WHAT IS REQUIRED: Print out the data precisely as it appears here, with no pictures.
● ● ● ●
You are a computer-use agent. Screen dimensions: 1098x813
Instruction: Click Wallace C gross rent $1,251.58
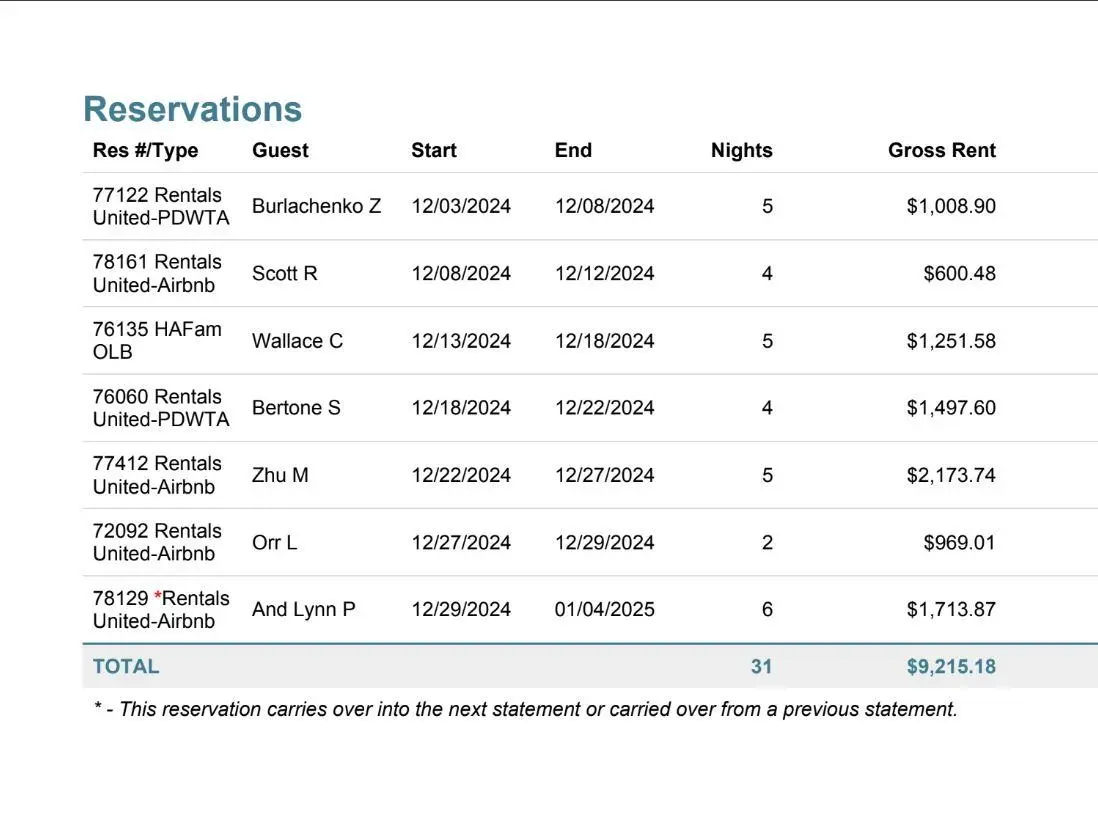(951, 341)
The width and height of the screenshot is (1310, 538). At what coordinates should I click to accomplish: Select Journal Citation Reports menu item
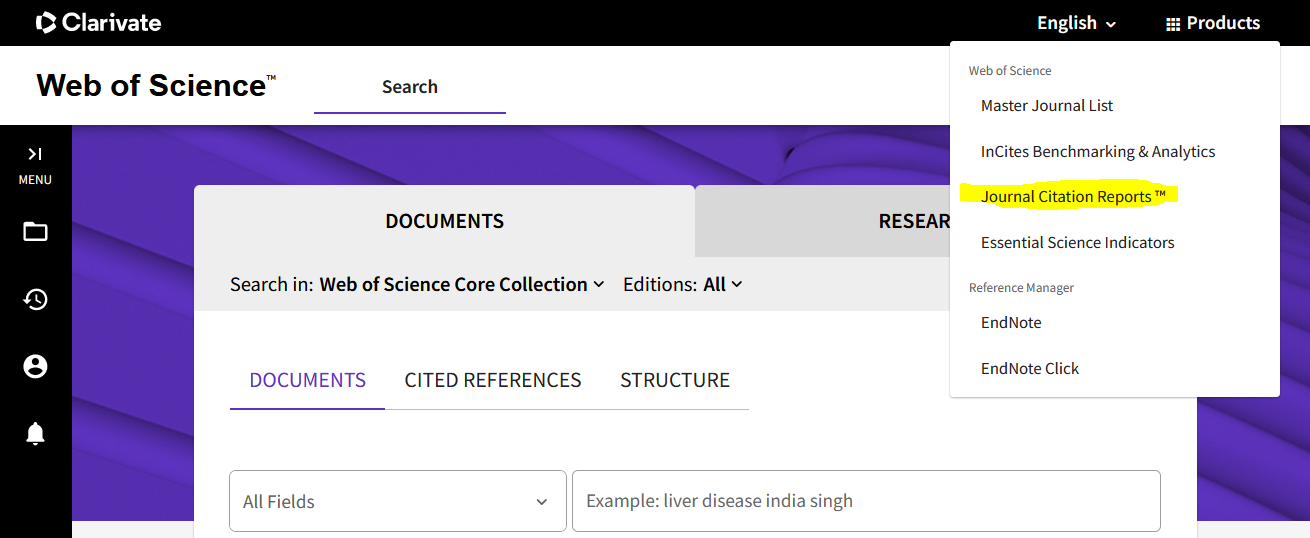pos(1073,196)
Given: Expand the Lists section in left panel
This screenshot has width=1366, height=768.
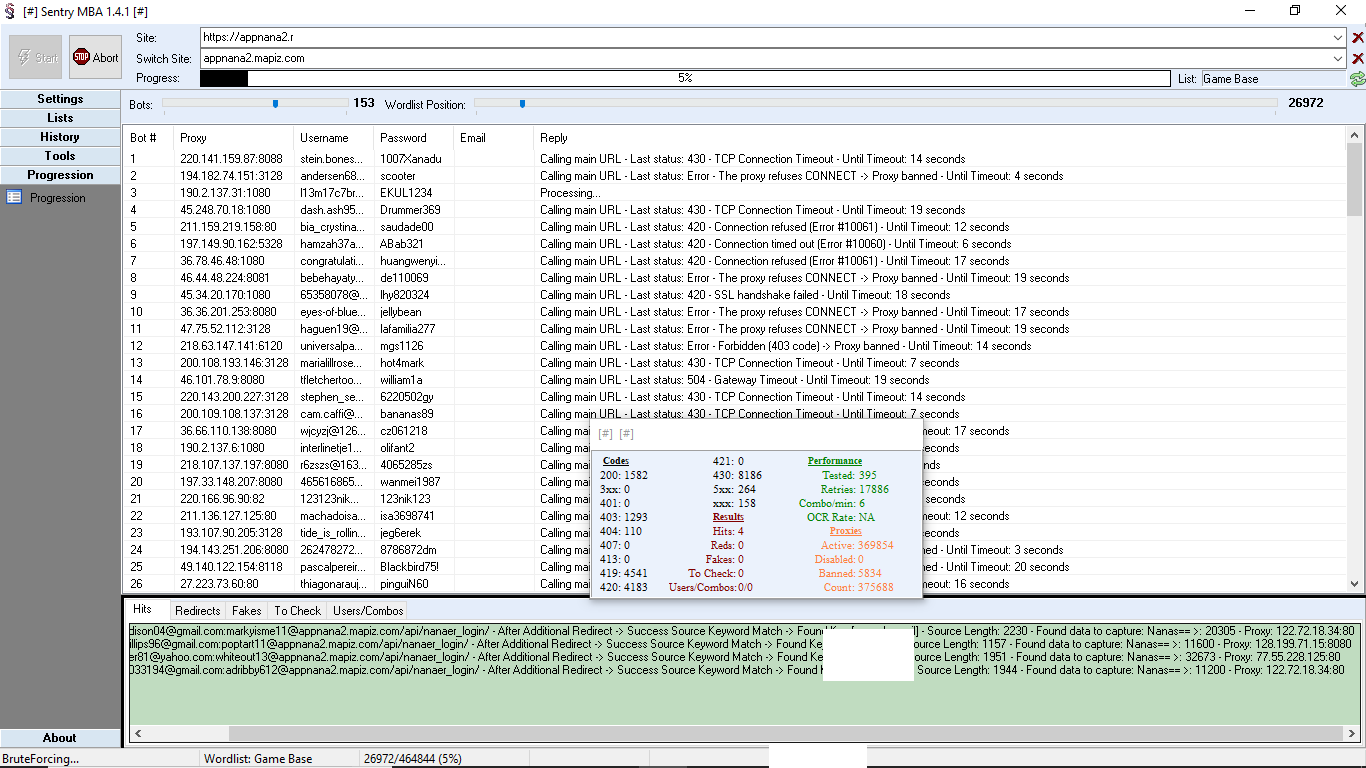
● ● ● ●
ANSWER SECTION:
You are a computer-use agent. Screen dimensions: 1098x813
Instruction: Click Wallace C gross rent $1,251.58
(951, 341)
The width and height of the screenshot is (1310, 538). At what coordinates should I click to accomplish: Select Journal Citation Reports menu item
pos(1073,196)
Given: Expand the Lists section in left panel
This screenshot has width=1366, height=768.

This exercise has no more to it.